## [WHAT IS ASKED]
Copy out the rows from the line containing "Toggle staging-ywcxc9pm legend item" through the line containing "click(451, 10)", inclusive, keeping every character unchanged.
--- start ---
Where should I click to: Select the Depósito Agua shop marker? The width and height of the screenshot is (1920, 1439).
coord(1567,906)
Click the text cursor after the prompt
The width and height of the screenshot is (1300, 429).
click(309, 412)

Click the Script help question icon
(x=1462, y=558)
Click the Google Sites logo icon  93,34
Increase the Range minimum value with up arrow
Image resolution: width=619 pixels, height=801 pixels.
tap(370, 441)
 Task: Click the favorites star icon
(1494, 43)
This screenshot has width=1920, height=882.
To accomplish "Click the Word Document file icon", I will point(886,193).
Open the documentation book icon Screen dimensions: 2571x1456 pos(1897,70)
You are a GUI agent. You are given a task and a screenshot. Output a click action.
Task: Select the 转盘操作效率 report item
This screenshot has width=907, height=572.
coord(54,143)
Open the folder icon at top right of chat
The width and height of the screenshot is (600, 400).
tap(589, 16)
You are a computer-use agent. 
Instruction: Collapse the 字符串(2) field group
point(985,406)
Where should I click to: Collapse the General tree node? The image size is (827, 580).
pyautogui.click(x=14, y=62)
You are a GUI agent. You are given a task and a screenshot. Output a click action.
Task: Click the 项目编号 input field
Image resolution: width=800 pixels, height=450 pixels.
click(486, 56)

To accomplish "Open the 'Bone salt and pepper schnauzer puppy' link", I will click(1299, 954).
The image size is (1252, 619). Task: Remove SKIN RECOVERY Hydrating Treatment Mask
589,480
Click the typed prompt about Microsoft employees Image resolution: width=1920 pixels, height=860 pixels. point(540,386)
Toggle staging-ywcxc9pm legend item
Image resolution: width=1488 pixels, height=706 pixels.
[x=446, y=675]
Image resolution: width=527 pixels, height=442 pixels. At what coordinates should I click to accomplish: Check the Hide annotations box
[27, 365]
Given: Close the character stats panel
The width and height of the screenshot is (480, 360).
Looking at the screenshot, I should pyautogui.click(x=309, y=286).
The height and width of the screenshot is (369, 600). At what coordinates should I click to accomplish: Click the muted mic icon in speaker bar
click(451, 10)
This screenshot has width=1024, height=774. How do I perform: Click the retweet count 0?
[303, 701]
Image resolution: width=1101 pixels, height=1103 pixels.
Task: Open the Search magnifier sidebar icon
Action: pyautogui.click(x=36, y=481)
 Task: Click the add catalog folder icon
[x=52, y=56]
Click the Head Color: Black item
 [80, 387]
--- end ---
## [TASK ANSWER]
Toggle staging-ywcxc9pm legend item
Image resolution: width=1488 pixels, height=706 pixels.
[x=446, y=675]
Image resolution: width=527 pixels, height=442 pixels. At what coordinates should I click to accomplish: Check the Hide annotations box
[27, 365]
Given: Close the character stats panel
The width and height of the screenshot is (480, 360).
Looking at the screenshot, I should pyautogui.click(x=309, y=286).
The height and width of the screenshot is (369, 600). At what coordinates should I click to accomplish: Click the muted mic icon in speaker bar
click(451, 10)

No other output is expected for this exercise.